There will soon be a gym in Wellesley that boasts a zip line, safety landing pit, and trampoline among other equipment designed to exercise and stimulate kids’ senses in a fun and motivational way.
We Rock the Spectrum Kid’s Gym will be opening at 34 Central St., in Wellesley Square, previously the location of Kidville, possibly by the end of summer (peeking into the windows, there’s not too much to see yet). The sensory gym will be inclusive for all children, though will cater to those with autism and other special needs.
We Rock the Spectrum in Wellesley will be a new franchise for an international business that is approaching 100 locations around the world. Each gym features about a dozen special pieces of sensory play equipment targeting senses from sight to hearing and addressing everything from balance to pulling and pushing motions. A calming room is also available if kids become overstimulated.
Owners Melissa Defay and Sherley Brice, doing business as Boss Lady Sisters, are in fact sisters. They’re both financial professionals (Brice in the public health field). Their gym will be a rare Black-owned business in Wellesley.
Defay says her youngest son, 7-year-old Caden, has autism, and is the inspiration for she and Brice launching the business. Defay cites an incident at a trampoline park a couple of years back that ended in sobbing, embarrassment, and frustration.

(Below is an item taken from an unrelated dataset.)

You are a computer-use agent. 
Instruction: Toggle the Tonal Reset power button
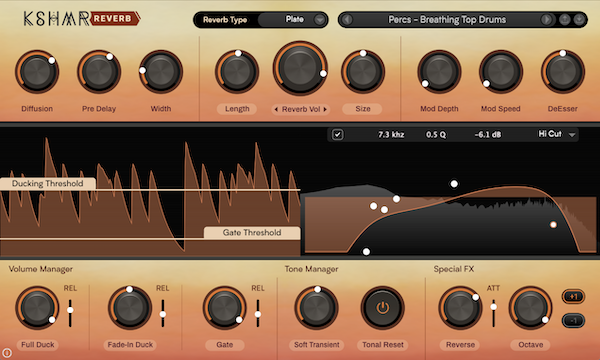pos(383,308)
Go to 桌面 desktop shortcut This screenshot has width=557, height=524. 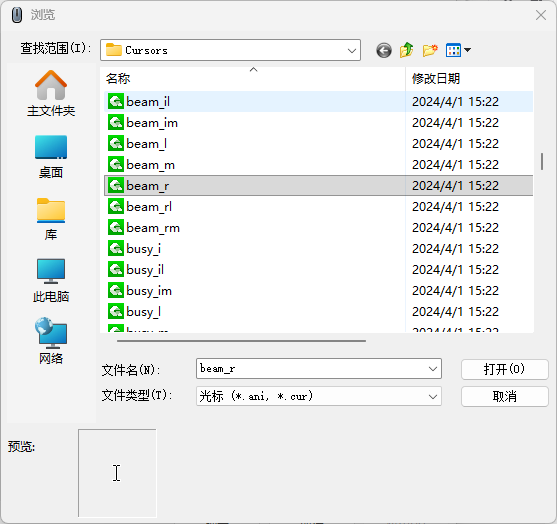click(x=51, y=157)
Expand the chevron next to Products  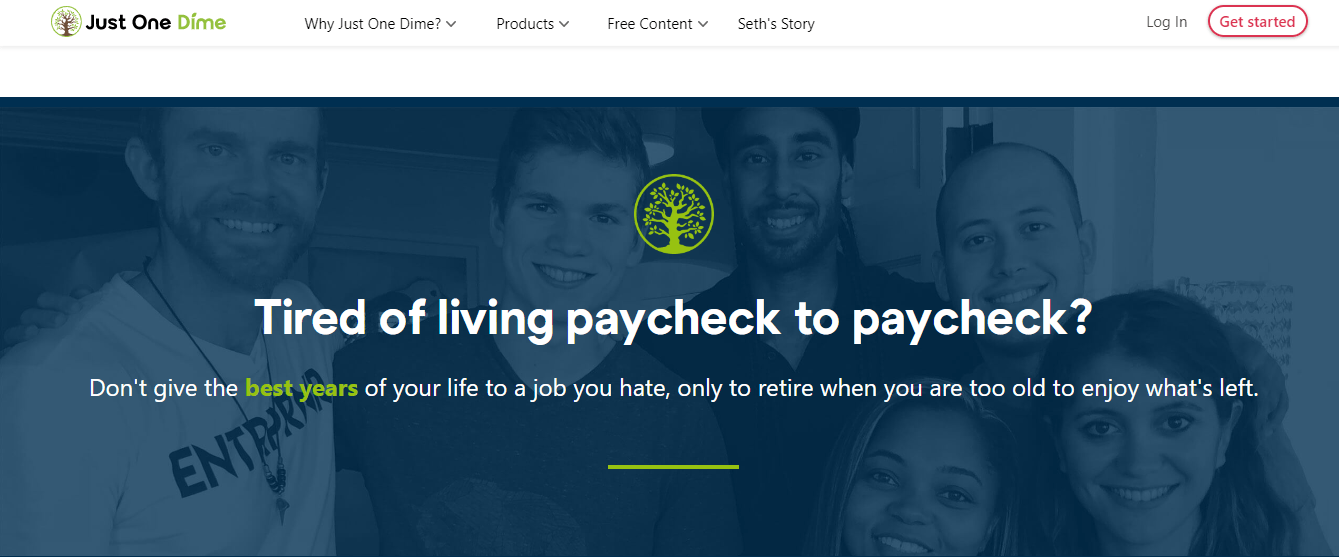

“It was always a challenge to find a comfortable place where kids and their families would be accepted, and I made it my focus to remedy this,” Defay says.
She searched the internet for local sensory gyms and came up empty. She discovered Rock the Spectrum, and saw that the outfit didn’t have a Massachusetts location. “That’s when the lightbulb came on,” Defay says.
Defay and her sister had discussed starting a business in the past, and while they don’t want to give up their full-time jobs, they also feel like the moment is right to do this. They’re in the midst of recruiting personnel, including volunteers, to get the business up and running.
They raised some $10K from about 80 donors in advance of launching the business, with Defay’s pre-teen son Nathanial and a friend really stepping up on this front, even presenting on the venture at school.
In addition to running the gym itself, this business will include lots more, including offering various classes, such as Zumba dance and music therapy. Social and support groups will be important parts of the mix.
Haircuts will be another service, and the owners are in search of a barber or hair stylist trained to work with kids who have special needs. The gym will have a retail component, too, offering toys, clothing, and more. Oh, and the gym will be available for birthday parties of course.
Rock the Spectrum Wellesley will operate 7 days a week, Defay says.
The gym equipment is most appropriate for kids up to about age 12, while classes addressing social and other skills will be for children from ages 5-18. “There are so many different components across the offerings that it’s difficult to give a simple answer about age range,” Defay says.
As for locating in Wellesley, Defay says it’s not a stretch since the sisters live in Newton and wanted a short commute. But how the precise location came about was more a matter of fate.
They’d heard from a friend about Kidville liquidating its items, and when they checked out the sale, it became apparent that the location would be just right for their gym. The space has a history of housing businesses serving kids’ needs—before Kidville it was home to the Rugged Bear children’s clothing store—and is well situated to draw from surrounding communities.